What is the term used for the profit on a sale before any operating expenses have been deducted?

  1. a. Net Income
  2. b. Net Profit
  3. c. Gross Profit
  4. d. Gain on Sale
  5. e. All of the above
Expert Solution & Answer
Check Mark
To determine

Find the correct option that indicates the correct term for the given explanation.

Answer to Problem 1QY

The correct answer is option (c).

Explanation of Solution

Gross profit: Gross profit is the amount of revenue earned from goods sold over the costs incurred for the goods sold.

Formula to compute gross profit:

Gross profit = Net sales – Cost of goods sold

Justification for correct answer: Gross profit is the difference between net sales and cost of goods sold. The amount of cost of merchandise sold during a certain period is referred to as cost of goods sold. Cost of goods sold does not include any operating expenses. So, gross profit is the revenue generated from sales over the cost of goods sold, before any operating expenses are incurred. Hence, option (c) is correct.
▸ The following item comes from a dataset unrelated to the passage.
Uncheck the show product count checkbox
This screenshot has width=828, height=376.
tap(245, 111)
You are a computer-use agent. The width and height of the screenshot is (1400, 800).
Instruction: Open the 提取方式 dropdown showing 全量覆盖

Justification for incorrect answers:

  • Option (a) is incorrect because net income is the difference between total revenues and total expenses of a business.
  • Option (b) is incorrect because net income or net profit is the difference between total revenues and total expenses of a business.
  • Option (d) is incorrect because gain on sale is the amount realized on sale transaction, when the sale proceeds is more than the book value of the asset on the date of sale.
  • Option (e) is incorrect because option (c) is the correct answer and the phrase ‘all of the above’ is incorrect.
Conclusion

Therefore, option (c) is correct answer.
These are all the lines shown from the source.